A friend recently gave me a porcupine quill that he had found 40 years earlier in northern Italy, and I immediately held it like a pen. That gift encouraged me to start making custom, porcupine quill, dip nib pens that I call PORCUPENS ©. The materials I use:
BODY: Quills from Old World Porcupines (quills are a renewable, elegant, resilient resource; they are released by contact, and drop out when the porcupine shakes its body; new quills grow to replace lost or used ones). There are no species of porcupines listed as endangered.
NIB: New, unused, antique nibs (manufactured by various companies in the United States and England, including R. Esterbrook & Co, L. W. Holley & Son, Spencerian Pen Co. N-Y, and Joseph Gillott); the nibs are gold-plated, silverene, copper-plated, or steel.
GRIP: Canadian deerskin (deer are not endangered and are not subject to controls by CITES, the Convention on International Trade in Endangered Species of Wild Fauna and Flora); the deerskin provides a firm, soft, textured, non-slip grip.
The porcupine quill, nib, and deerskin will last your lifetime, and beyond. Each PORCUPEN © is made by hand, and each one is unique.

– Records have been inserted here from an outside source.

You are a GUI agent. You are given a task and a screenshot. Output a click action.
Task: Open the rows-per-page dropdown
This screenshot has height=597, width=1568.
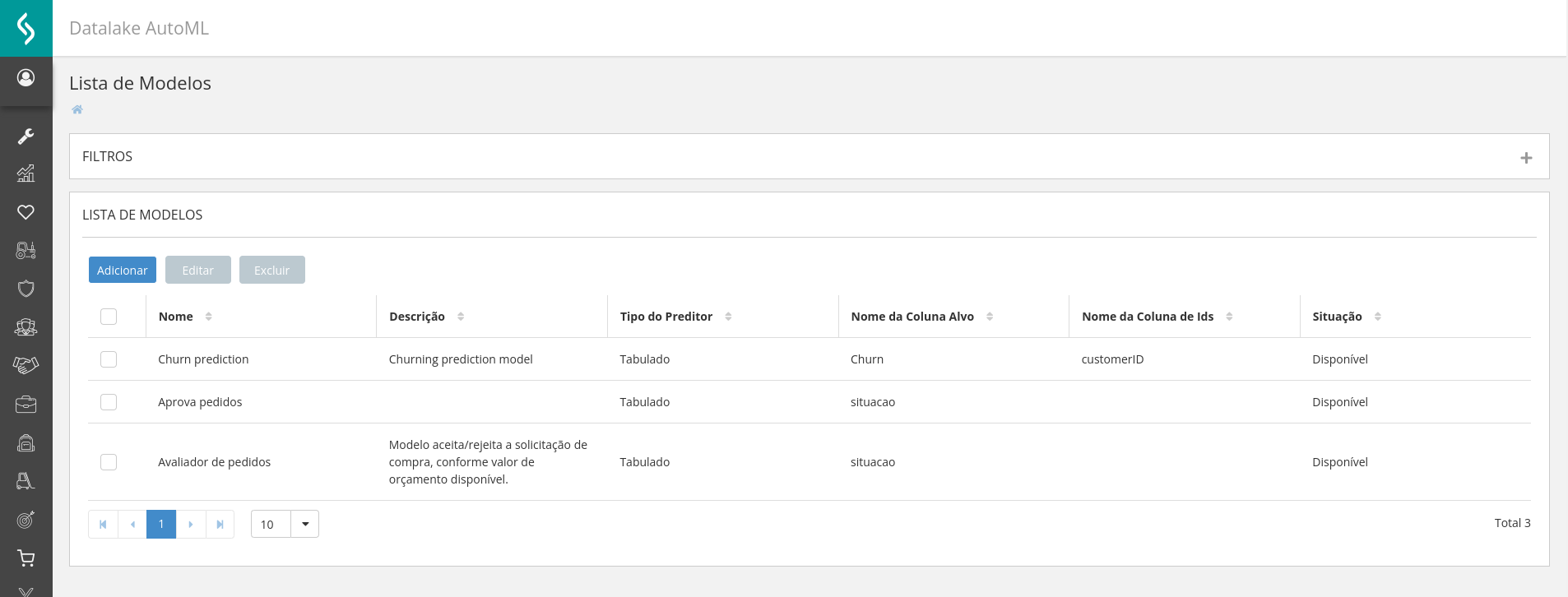click(305, 524)
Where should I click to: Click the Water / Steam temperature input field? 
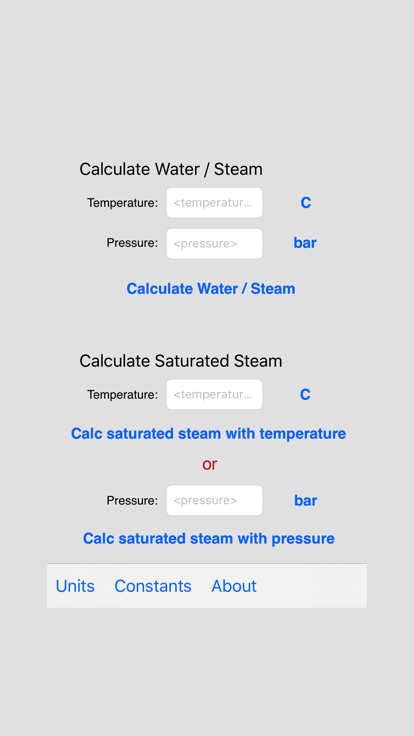pos(215,203)
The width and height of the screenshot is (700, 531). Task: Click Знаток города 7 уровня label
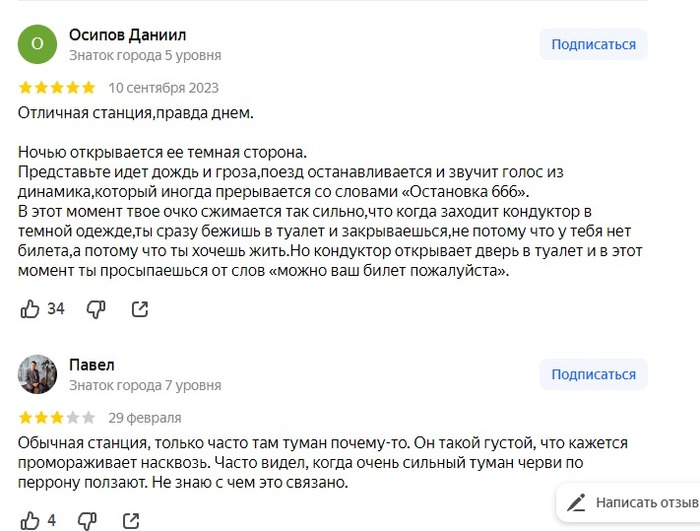coord(145,385)
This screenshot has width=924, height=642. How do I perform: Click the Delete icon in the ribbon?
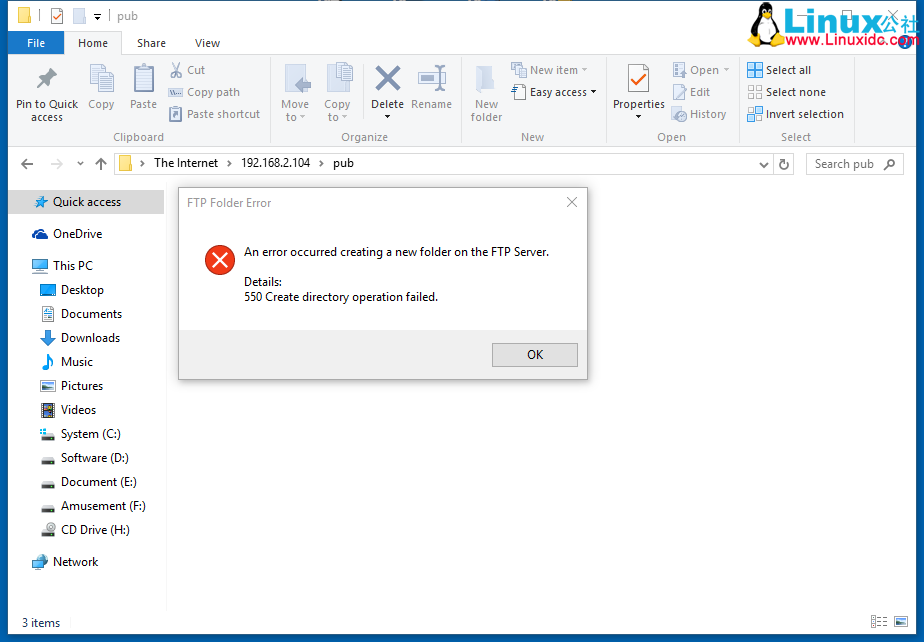[387, 79]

The name PORCUPEN (for a porcupine-quill, dip-nib pen) and the associated logo are Copyright © 2018 by Carbon Communications Inc.
The first prototypes I made:
Future PORCUPENS ©
Why I Make PORCUPENS ©
Like many people, I am yoked to my electronic devices. I sometimes think I could not live without them. But I am also attached to the real world, the analog world, the world of nature. In his recent book Fewer, Better Things: The Hidden Wisdom of Objects (Bloomsbury, 2018) Glenn Adamson, a former director of the Museum of Arts and Design in New York, writes about the suffering of the natural world and our relationships to it. In a review of the book, which I read online, The New York Times said: “When we look up from our screens, we find we have lost our connection with the physical realm, which according to Adamson is the embodiment of our shared humanity. Objects, particularly well-made ones, contain intelligence in the form of ‘thousands of years of accumulated experiment and know-how.’ By forfeiting an understanding and appreciation of objects – their materials, how they are made and why they are as they are – we forfeit the power they have to enhance our lives and to connect us with one another. If we were to love stuff more and better, Adamson holds, we’d want and waste less of it.”
Some Spellings of the Word “porcupine” Over the Years and from Various Languages:
perpentine poork poynt porc espin porcapyne porco spinosa porcospino porcupen porcupig porcupike porcupin porcus spinus porcz de spyne porkenpick porkepyn porkespine porkpen porkpine porkspik porpantine porpapyne porpoynt porpyn portpen puerco espin
A Brief History of Nibs
– Here is a fresco from Pompeii, competed between 55 and 79 CE. Some think this may be the Greek poet Sappho of Lesbos (c. 630 – c. 570 BCE). The woman holds a wax tablet “book” and a pointed stylus, an early version of the nib pen. A copper nib was found in the ruins of Pompeii, demonstrating that metal nibs for writing were in use not long after Julius Caesar and Jesus Christ were alive.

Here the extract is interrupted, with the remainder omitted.